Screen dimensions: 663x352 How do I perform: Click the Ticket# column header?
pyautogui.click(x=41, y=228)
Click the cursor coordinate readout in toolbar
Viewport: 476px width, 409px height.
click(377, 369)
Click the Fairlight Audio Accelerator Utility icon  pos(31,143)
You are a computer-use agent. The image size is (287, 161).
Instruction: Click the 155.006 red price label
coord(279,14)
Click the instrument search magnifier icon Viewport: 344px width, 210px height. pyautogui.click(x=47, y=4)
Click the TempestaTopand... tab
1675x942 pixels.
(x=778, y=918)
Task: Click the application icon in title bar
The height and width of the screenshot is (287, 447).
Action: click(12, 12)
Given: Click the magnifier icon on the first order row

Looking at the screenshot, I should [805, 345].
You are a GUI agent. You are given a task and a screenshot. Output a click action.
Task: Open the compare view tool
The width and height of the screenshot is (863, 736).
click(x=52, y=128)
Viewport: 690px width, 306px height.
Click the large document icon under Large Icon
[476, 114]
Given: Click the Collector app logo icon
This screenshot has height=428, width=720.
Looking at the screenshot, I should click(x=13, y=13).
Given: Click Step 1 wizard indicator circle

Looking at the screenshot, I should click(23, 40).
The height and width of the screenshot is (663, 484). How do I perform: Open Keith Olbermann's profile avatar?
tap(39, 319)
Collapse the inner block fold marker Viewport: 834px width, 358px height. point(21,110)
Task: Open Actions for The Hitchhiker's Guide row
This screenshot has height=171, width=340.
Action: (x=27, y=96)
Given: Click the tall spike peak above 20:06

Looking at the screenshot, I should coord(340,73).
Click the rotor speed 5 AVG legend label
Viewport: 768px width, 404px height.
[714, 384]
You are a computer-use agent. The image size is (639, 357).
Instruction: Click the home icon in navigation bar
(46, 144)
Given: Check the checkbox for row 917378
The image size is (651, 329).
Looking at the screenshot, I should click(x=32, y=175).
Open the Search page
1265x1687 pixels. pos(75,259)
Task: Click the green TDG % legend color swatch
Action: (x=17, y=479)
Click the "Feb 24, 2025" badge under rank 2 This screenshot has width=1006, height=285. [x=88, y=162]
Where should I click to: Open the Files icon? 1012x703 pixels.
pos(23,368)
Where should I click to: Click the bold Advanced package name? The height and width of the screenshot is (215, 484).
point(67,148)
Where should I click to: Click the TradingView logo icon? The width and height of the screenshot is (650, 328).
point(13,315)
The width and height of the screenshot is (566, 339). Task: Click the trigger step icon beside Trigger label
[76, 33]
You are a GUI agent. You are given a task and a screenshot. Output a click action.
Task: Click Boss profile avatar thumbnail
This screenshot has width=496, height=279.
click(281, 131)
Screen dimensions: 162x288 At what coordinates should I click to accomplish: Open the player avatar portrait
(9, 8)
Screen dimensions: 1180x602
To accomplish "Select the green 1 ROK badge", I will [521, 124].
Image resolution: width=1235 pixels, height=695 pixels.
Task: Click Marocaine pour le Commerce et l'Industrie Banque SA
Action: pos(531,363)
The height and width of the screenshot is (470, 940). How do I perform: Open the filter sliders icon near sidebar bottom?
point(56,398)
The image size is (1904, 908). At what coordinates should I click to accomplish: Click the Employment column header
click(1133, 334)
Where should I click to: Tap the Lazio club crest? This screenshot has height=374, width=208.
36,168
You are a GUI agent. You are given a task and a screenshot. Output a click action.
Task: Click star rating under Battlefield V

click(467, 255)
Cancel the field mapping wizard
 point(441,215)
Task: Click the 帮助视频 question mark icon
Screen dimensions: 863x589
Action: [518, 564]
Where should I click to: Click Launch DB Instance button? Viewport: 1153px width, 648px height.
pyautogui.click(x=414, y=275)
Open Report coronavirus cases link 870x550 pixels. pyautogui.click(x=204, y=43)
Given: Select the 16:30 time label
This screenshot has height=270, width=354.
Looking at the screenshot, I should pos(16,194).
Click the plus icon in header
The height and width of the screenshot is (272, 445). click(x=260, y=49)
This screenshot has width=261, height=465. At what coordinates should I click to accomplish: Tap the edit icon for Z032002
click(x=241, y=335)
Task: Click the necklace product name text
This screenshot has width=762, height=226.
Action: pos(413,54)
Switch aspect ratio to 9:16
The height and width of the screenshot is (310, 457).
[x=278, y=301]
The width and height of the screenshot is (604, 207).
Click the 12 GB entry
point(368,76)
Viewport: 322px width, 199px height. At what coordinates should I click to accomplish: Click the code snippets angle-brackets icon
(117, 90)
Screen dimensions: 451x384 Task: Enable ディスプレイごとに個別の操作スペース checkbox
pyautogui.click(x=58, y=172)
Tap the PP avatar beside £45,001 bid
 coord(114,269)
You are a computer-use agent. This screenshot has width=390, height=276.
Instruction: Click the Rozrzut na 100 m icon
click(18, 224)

◇ ◇ ◇ ◇ ◇

> **PROBLEM STATEMENT**
Print the data above exactly.

> **OUTPUT FOR THIS TASK**
Screen dimensions: 663x352 How do I perform: Click the Ticket# column header?
pyautogui.click(x=41, y=228)
Click the cursor coordinate readout in toolbar
Viewport: 476px width, 409px height.
click(377, 369)
Click the Fairlight Audio Accelerator Utility icon  pos(31,143)
You are a computer-use agent. The image size is (287, 161).
Instruction: Click the 155.006 red price label
coord(279,14)
Click the instrument search magnifier icon Viewport: 344px width, 210px height. pyautogui.click(x=47, y=4)
Click the TempestaTopand... tab
1675x942 pixels.
(x=778, y=918)
Task: Click the application icon in title bar
The height and width of the screenshot is (287, 447).
Action: click(12, 12)
Given: Click the magnifier icon on the first order row

Looking at the screenshot, I should [805, 345].
You are a GUI agent. You are given a task and a screenshot. Output a click action.
Task: Open the compare view tool
The width and height of the screenshot is (863, 736).
click(x=52, y=128)
Viewport: 690px width, 306px height.
Click the large document icon under Large Icon
[476, 114]
Given: Click the Collector app logo icon
This screenshot has height=428, width=720.
Looking at the screenshot, I should click(x=13, y=13).
Given: Click Step 1 wizard indicator circle

Looking at the screenshot, I should click(23, 40).
The height and width of the screenshot is (663, 484). How do I perform: Open Keith Olbermann's profile avatar?
tap(39, 319)
Collapse the inner block fold marker Viewport: 834px width, 358px height. point(21,110)
Task: Open Actions for The Hitchhiker's Guide row
This screenshot has height=171, width=340.
Action: (x=27, y=96)
Given: Click the tall spike peak above 20:06

Looking at the screenshot, I should coord(340,73).
Click the rotor speed 5 AVG legend label
Viewport: 768px width, 404px height.
[714, 384]
You are a computer-use agent. The image size is (639, 357).
Instruction: Click the home icon in navigation bar
(46, 144)
Given: Check the checkbox for row 917378
The image size is (651, 329).
Looking at the screenshot, I should click(x=32, y=175).
Open the Search page
1265x1687 pixels. pos(75,259)
Task: Click the green TDG % legend color swatch
Action: (x=17, y=479)
Click the "Feb 24, 2025" badge under rank 2 This screenshot has width=1006, height=285. [x=88, y=162]
Where should I click to: Open the Files icon? 1012x703 pixels.
pos(23,368)
Where should I click to: Click the bold Advanced package name? The height and width of the screenshot is (215, 484).
point(67,148)
Where should I click to: Click the TradingView logo icon? The width and height of the screenshot is (650, 328).
point(13,315)
The width and height of the screenshot is (566, 339). Task: Click the trigger step icon beside Trigger label
[76, 33]
You are a GUI agent. You are given a task and a screenshot. Output a click action.
Task: Click Boss profile avatar thumbnail
This screenshot has width=496, height=279.
click(281, 131)
Screen dimensions: 162x288 At what coordinates should I click to accomplish: Open the player avatar portrait
(9, 8)
Screen dimensions: 1180x602
To accomplish "Select the green 1 ROK badge", I will [521, 124].
Image resolution: width=1235 pixels, height=695 pixels.
Task: Click Marocaine pour le Commerce et l'Industrie Banque SA
Action: pos(531,363)
The height and width of the screenshot is (470, 940). How do I perform: Open the filter sliders icon near sidebar bottom?
point(56,398)
The image size is (1904, 908). At what coordinates should I click to accomplish: Click the Employment column header
click(1133, 334)
Where should I click to: Tap the Lazio club crest? This screenshot has height=374, width=208.
36,168
You are a GUI agent. You are given a task and a screenshot. Output a click action.
Task: Click star rating under Battlefield V

click(467, 255)
Cancel the field mapping wizard
 point(441,215)
Task: Click the 帮助视频 question mark icon
Screen dimensions: 863x589
Action: [518, 564]
Where should I click to: Click Launch DB Instance button? Viewport: 1153px width, 648px height.
pyautogui.click(x=414, y=275)
Open Report coronavirus cases link 870x550 pixels. pyautogui.click(x=204, y=43)
Given: Select the 16:30 time label
This screenshot has height=270, width=354.
Looking at the screenshot, I should pos(16,194).
Click the plus icon in header
The height and width of the screenshot is (272, 445). click(x=260, y=49)
This screenshot has width=261, height=465. At what coordinates should I click to accomplish: Tap the edit icon for Z032002
click(x=241, y=335)
Task: Click the necklace product name text
This screenshot has width=762, height=226.
Action: pos(413,54)
Switch aspect ratio to 9:16
The height and width of the screenshot is (310, 457).
[x=278, y=301]
The width and height of the screenshot is (604, 207).
Click the 12 GB entry
point(368,76)
Viewport: 322px width, 199px height. At what coordinates should I click to accomplish: Click the code snippets angle-brackets icon
(117, 90)
Screen dimensions: 451x384 Task: Enable ディスプレイごとに個別の操作スペース checkbox
pyautogui.click(x=58, y=172)
Tap the PP avatar beside £45,001 bid
 coord(114,269)
You are a computer-use agent. This screenshot has width=390, height=276.
Instruction: Click the Rozrzut na 100 m icon
click(18, 224)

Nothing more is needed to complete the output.